Modular tissue engineering

Modular tissue engineering is the practice of designing sub-unit tissue structures, each with a defined function, which assemble together to create a larger therapeutic tissue (i.e. a “bottom-up” approach). Modular tissues are based on the porous structure that results from the random packing of a column or tube with solid objects (here, short cylindrical rods). On a very much larger scale, such packed columns are standard pieces of chemical engineering process equipment. Because of the narrow channels in such columns, mass transfer coefficients are relatively high, making them efficient separating devices – or here in our research, ideal structures to deliver cells sensitive to adequate nutrient exchange. In past work, functional cells (eg cardiomyocytes, liver, fat, or insulin producing cells) have been encapsulated in collagen gel rods (~200-400 µm diameter with variable aspect ratio). These collagen rods were further seeded with endothelial cells (to minimize thrombogenicity and promote vascular integration and tissue organization) or embedded with mesenchymal stromal cells (to enhance the associated regenerative microenvironment). The interstitial gaps among the rods form interconnected channels which became lined by the endothelial cells. In early iterations of the technology, the resulting endothelial cell lining enables whole blood to percolate around the rods and through these interstitial channels.

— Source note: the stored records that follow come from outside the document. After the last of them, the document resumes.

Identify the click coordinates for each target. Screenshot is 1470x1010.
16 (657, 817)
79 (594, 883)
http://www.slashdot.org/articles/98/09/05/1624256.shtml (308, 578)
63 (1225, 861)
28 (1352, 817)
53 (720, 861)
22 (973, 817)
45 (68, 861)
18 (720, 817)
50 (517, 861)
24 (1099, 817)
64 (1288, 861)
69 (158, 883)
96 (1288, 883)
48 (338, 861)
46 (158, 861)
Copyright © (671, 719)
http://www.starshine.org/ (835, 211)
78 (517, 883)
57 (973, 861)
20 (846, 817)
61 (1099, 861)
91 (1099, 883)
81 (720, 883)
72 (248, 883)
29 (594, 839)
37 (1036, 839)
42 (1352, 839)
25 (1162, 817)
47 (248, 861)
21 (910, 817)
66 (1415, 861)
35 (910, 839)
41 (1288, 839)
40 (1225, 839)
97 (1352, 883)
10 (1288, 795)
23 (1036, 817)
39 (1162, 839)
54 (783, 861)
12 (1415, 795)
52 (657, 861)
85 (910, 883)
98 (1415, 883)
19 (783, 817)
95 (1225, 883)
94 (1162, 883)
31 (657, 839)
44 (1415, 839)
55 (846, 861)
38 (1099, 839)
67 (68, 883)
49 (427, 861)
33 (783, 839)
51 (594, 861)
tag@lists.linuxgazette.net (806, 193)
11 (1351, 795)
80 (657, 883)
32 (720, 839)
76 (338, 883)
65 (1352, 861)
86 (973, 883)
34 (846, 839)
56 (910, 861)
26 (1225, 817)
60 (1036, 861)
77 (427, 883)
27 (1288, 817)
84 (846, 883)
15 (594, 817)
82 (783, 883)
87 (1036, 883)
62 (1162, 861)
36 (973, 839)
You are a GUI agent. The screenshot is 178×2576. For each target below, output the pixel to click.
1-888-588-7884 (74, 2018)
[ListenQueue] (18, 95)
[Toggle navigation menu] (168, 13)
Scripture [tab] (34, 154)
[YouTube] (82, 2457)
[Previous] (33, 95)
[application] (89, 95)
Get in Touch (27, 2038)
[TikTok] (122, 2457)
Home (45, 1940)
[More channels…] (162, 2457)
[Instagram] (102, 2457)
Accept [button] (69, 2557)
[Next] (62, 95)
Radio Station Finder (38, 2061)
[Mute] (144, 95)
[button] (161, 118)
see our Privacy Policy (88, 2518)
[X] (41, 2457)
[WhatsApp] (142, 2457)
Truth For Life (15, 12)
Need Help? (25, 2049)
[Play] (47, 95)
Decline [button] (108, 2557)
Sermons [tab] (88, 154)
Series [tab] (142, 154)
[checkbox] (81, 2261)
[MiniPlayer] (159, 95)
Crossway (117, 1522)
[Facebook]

Artificial modular tissue constructs for treatment of type 1 diabetes

More recently, such modular tissues have been adapted for the use of subcutaneous pancreatic islet transplantation, since it was realized that modules are also injectable and can be remodeled so as to integrate with the host vasculature creating a chimera of host and donor vessels. In the principal manifestation, Islet aggregates can be kept whole or dispersed throughout the collagen rods which are then seeded with endothelial cells. The assembled vascular structure promotes islet health, function, and integration – while the distinct modular nature of the collagen rods allowed manipulation of “islet” cells in novel “pseudo-islet” tissue constructs, paving the way for future studies to optimize a “designer” islet for transplantation.